Así, lo único que se tiene del Poder Popular es que se expresará constituyendo las comunidades, las comunas y el autogobierno de las ciudades a través de distintos consejos como los comunales, los de trabajadores, los estudiantiles, los campesinos, los artesanales, de pescadores, deportivos, de la juventud, de adultos, de mujeres, de personas con discapacidad y otros que señale la ley; lo cual lleva a la pregunta: una vez constituidas esas organizaciones populares, ¿qué expresión tiene el Poder Popular? Y después: ¿un Poder sólo tiene expresión de un tipo? ¿No tiene, por ejemplo, expresión legislativa constitucionalmente reconocida?
Por si fuera poco, el pueblo ejerce su soberanía a través del Poder Popular y ésta nace de la condición de grupos humanos organizados, convirtiendo la Soberanía Popular en una especie de círculo vicioso vaciado de contenido, porque la soberanía nace en tanto se es parte de un grupo organizado y se ejerce expresando la constitución de grupos organizados.
Sin un capítulo que lo defina y le dé contenido y quitándole significado a la Soberanía Popular, el Poder Popular que nacería de la aprobación de la reforma constitucional será un poder bastante cojo y disminuido, que dependerá en exceso (por no decir completamente) del contenido que el Presidente de la República le dé a través del artículo 16 de la reforma, de acuerdo a la nueva geometría del poder, con una serie de instancias político-administrativas por encima de las que el Poder Popular puede crear y que dependerán directamente de la voluntad presidencial.

2 comentarios:

vicente dijo...

Me parece que obvias algo: El “poder popular” ya existe, y no es algo que necesite ser “decretado”, mucho menos verticalmente. El creer que las leyes abarcan todo es lo que nos lleva a idioteces como el 350, donde se “decreta la rebelión”, cuando todos sabemos que cuando la gente se rebela se rebela, con o sin ley. El 350 lo que hizo fue darle carácter legal a un puñado de radicales de la oposición, quienes sin el amparo del artículo hubiesen quedado como lo que eran, un grupo de extremistas, no un “pueblo en rebelión”.
Todo esto nos debería conducir a preguntarnos qué tipo de “poder popular” se tiene en mente ya que aparece como un arma de exclusión, como bien señalas. Ahora resulta que el “poder popular” es legítimo en la medida en la cual los representantes que fueron escogidos por el voto lo reconocen como tal. Vaya contradicción.

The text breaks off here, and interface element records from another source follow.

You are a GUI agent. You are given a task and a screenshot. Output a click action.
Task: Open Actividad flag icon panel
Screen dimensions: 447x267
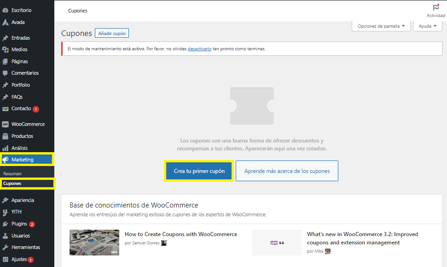[435, 8]
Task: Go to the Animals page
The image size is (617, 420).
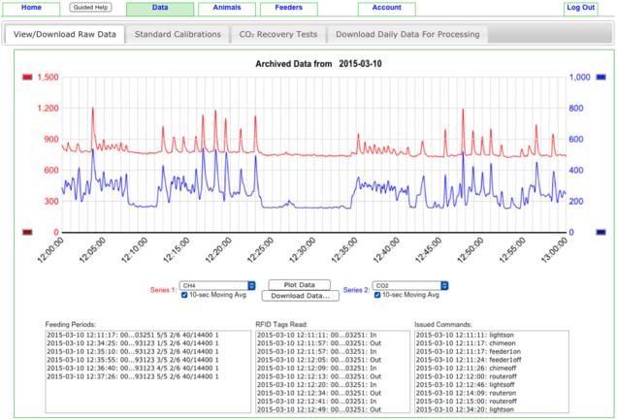Action: pyautogui.click(x=227, y=8)
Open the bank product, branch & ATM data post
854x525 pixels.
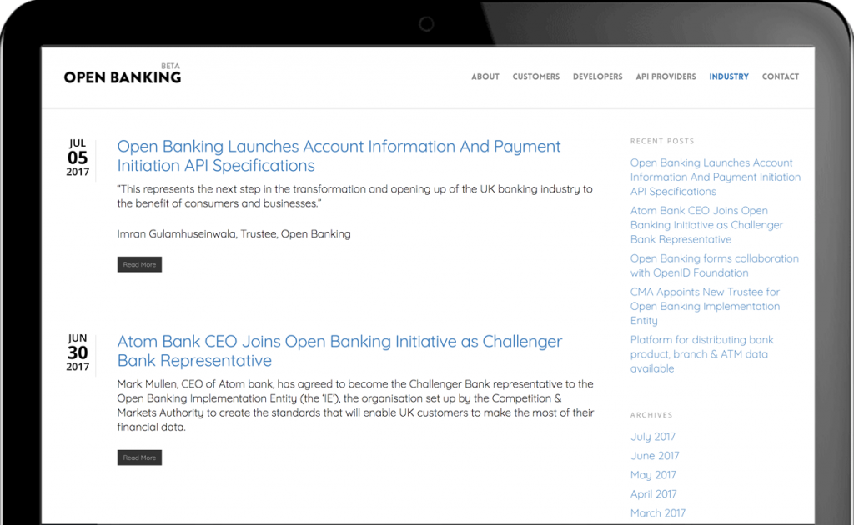701,354
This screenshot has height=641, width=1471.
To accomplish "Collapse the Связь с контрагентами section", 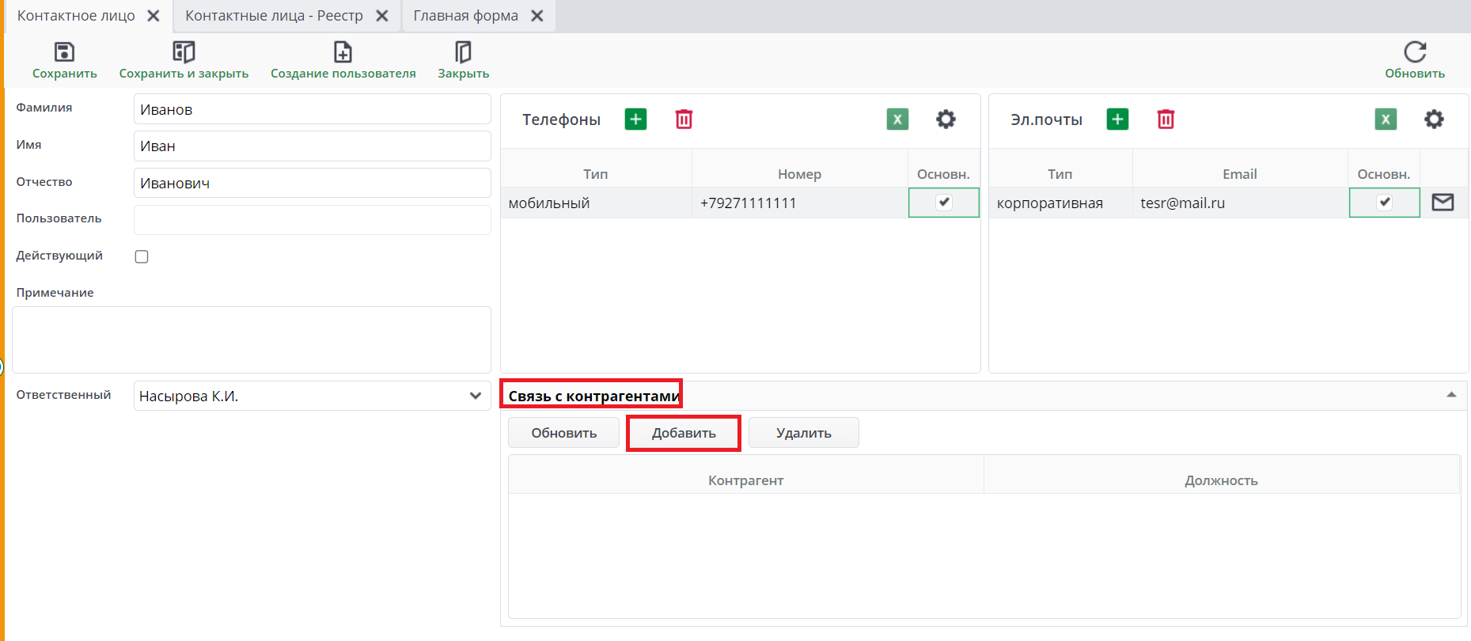I will pyautogui.click(x=1451, y=395).
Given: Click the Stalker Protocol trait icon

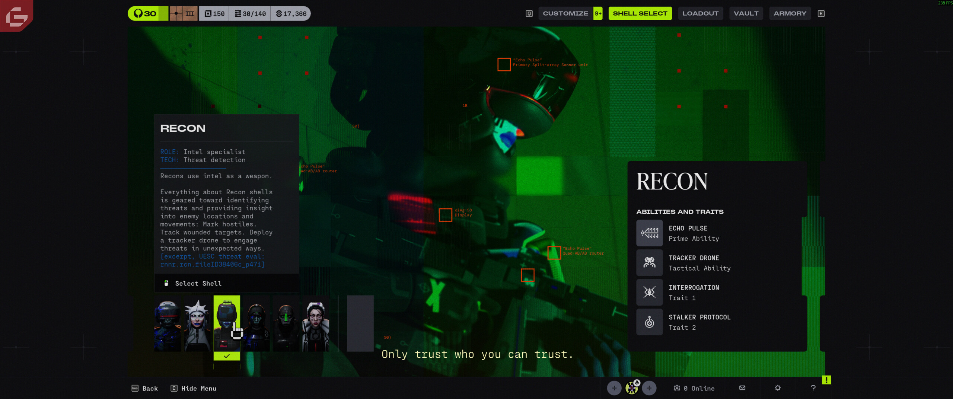Looking at the screenshot, I should (x=649, y=322).
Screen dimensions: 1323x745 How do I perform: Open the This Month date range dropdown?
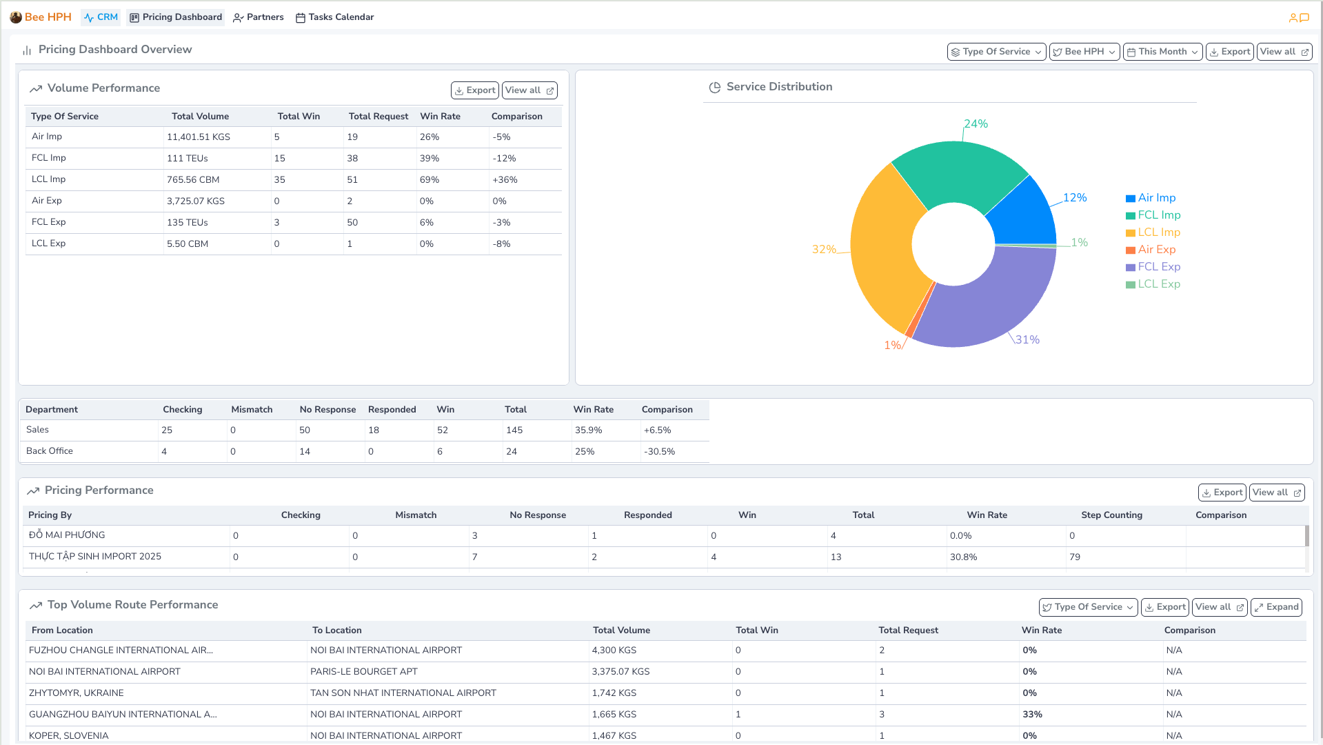(x=1162, y=51)
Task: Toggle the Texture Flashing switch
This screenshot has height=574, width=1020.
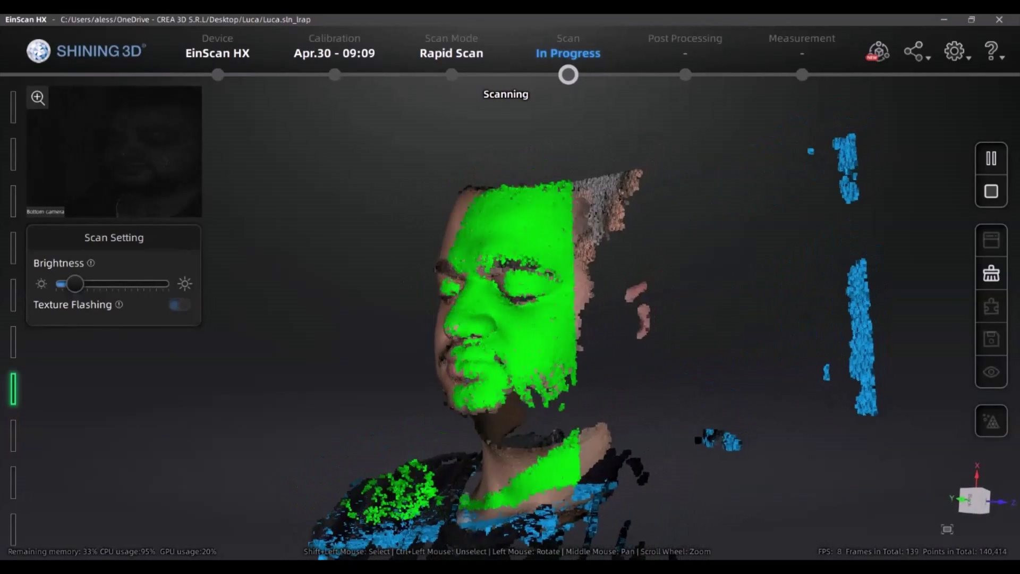Action: [x=180, y=305]
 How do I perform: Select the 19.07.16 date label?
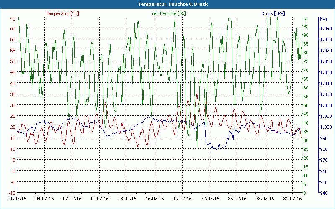tap(183, 199)
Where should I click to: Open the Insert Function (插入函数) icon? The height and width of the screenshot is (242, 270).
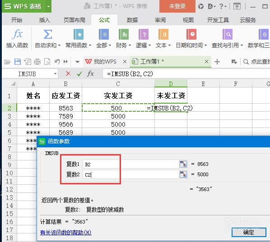(17, 34)
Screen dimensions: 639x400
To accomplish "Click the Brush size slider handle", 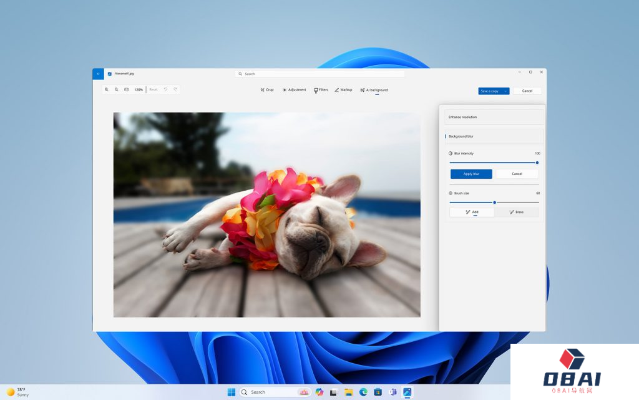I will [495, 203].
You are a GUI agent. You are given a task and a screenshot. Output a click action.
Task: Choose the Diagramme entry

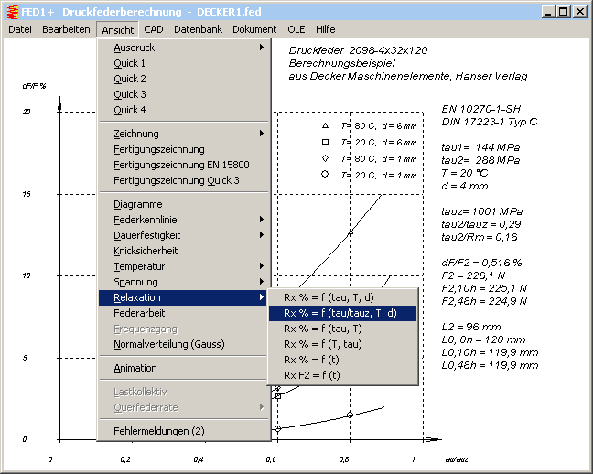coord(137,204)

Luis Alejandro Ordóñez dijo...

Vicente, estoy de acuerdo contigo, las leyes no pueden abarcarlo todo y pretender lo contrario lleva a experimentos sociales que suelen terminar muy mal. Pero en la propuesta se está creando un Poder llamado Popular que en la distribución territorial del Poder Público estará por debajo del Poder Municipal, eso sí es nuevo y es algo que no tiene necesariamente que ver con el Poder del Pueblo o la Soberanía Popular; como tú bien señalas esa soberanía se expresa más allá de lo que pueda decir una ley. La trampa de la reforma es doble: crea un poder público sin atribuciones y supedita el poder del pueblo a ese poder público. Terrible combinación.